Business models change and evolve.  CBA will be releasing a report in 2012 that addresses this question.  The following is a brief summary of the rationale for that report.

In the early days of the EMS industry outsourcing was used primarily as a tool for off-setting peak requirements so OEMs could maintain a Level Production Schedule (LPS) which was then, and still is today, the most efficient way to run any manufacturing operation. This approach allowed OEMs to avoid absorbing additional fixed costs (for people, plant, property and equipment) by converting them to a variable basis while not compromising product quality or core-competency.

This approach also provided a significant uplift in an OEM’s return on assets employed (ROAE), a financial metric that was at that time being evangelized by the then up-and-coming crop of business academics and managers from the post WWII generation. This group of theorists arguably subscribed to a business ethos that was so deeply rooted in exploitation of the global market dynamic that it tended to marginalize the value of the technical, operational and administrative functions of the enterprise and ultimately brought about the demise of the vertically integrated business model within Western industry.

Concurrently in the electronic industry the interconnect solution was switching from a bulky, crude, highly-limiting pin-through-hole (PTH) assembly approach to  surface mount technology (SMT) as

electronic components became more integrated, much smaller in physical size and far lighter in weight. Smaller, faster and lighter with dazzling new levels of capabilities became the new mantra of virtually all product sectors and the electronics revolution – virtually – changed the world.

This ‘sea change’ in electronics technology required the implementation of entirely new manufacturing approaches, tools and equipment and while some OEMs were prepared to make the necessary and substantial investment in equipment, tools and training to support this technological revolution most were not. And outsourcing – within one decade – transformed itself from a handful of mostly garage-shop based local operations to an industrial powerhouse valued in the 100s of billions of USD annually with 1,000s of facilities worldwide.

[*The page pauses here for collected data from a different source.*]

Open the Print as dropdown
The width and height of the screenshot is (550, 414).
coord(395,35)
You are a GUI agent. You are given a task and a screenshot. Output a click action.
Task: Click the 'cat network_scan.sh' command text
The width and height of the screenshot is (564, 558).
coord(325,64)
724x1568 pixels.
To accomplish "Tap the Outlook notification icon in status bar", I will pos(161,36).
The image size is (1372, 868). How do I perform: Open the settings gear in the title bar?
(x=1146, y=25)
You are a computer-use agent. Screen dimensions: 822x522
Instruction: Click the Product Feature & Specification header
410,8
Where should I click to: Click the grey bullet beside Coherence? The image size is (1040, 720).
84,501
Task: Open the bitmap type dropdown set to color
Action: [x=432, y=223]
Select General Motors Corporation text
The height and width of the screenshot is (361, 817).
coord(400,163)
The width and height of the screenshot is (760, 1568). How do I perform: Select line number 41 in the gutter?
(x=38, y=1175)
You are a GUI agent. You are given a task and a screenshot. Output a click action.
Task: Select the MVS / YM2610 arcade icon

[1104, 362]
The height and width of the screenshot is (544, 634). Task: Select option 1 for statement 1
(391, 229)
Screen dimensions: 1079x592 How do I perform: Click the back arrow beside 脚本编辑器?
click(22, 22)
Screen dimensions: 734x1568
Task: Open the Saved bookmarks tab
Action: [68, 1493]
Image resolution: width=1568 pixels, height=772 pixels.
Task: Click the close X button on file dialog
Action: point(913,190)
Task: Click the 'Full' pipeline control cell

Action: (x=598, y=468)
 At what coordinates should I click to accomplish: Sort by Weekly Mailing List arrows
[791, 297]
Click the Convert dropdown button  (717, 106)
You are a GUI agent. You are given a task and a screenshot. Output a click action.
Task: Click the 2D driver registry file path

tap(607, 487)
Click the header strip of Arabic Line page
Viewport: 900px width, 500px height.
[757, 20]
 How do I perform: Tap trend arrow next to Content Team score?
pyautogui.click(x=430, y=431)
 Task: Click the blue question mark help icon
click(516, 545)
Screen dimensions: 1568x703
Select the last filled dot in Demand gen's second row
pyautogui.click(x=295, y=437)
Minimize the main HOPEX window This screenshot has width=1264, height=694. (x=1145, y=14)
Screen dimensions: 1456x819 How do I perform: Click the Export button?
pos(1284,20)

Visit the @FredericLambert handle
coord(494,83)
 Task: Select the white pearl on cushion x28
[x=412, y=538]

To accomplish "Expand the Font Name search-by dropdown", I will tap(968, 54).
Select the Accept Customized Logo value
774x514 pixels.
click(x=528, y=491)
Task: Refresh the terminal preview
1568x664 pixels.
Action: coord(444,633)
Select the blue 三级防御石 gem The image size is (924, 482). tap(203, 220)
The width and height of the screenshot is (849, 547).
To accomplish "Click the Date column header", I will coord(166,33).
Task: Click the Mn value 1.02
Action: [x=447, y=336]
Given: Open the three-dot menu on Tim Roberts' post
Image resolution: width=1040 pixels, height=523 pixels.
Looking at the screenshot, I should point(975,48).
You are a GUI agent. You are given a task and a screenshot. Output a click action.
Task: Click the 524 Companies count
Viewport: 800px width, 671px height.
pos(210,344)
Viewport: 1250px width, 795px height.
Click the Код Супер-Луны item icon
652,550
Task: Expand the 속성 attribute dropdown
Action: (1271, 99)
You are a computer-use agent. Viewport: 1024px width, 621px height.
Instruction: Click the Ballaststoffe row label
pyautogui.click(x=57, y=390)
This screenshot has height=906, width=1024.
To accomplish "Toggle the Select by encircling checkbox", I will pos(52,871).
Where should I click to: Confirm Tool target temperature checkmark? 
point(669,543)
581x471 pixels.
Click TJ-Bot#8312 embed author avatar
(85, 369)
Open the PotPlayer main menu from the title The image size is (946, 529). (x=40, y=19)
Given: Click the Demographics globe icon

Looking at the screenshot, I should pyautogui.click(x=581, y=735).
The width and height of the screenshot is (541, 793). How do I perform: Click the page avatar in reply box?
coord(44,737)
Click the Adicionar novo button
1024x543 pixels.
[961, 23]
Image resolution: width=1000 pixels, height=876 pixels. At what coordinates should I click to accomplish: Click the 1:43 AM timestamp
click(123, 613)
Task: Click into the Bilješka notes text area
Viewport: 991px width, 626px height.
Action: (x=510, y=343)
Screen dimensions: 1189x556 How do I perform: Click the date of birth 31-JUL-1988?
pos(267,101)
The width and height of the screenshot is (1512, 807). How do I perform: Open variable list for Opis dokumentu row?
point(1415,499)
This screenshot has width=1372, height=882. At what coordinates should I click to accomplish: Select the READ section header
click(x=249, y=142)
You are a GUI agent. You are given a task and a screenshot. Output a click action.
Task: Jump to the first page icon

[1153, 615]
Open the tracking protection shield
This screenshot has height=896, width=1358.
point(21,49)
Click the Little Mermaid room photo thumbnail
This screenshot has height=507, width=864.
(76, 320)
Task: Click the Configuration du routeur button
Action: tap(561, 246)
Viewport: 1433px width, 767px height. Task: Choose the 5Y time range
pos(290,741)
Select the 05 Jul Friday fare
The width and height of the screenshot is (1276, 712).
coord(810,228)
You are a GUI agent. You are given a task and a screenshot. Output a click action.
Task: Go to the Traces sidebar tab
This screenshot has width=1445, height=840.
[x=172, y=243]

Unfortunately, as often happens when times are too good to be sustainable, the inevitable downturn occurred to correct the imbalance and the thin veneer of an over-leveraged solution (outsourcing) began to reveal more flaws than it could possibly hide.

Bottom-line, outsourcing (in any of its many forms) as a business “strategy” is a onetime dividend that is unsustainable, but as a tool can produce profound results. Like dynamite, apply it skillfully and significant work can be achieved at impressive speed, but ignore its inherent danger and it will kill you. Does this sound like the solution for the masses?

Perhaps it’s time to explore what alternatives live Beyond Outsourcing, not because dynamite isn’t an expedient way to remove the tree-stump, it’s just not always the safest solution when the stump is located in your front yard.  Besides, ROAE was long ago trumped by EPS on Wall Street!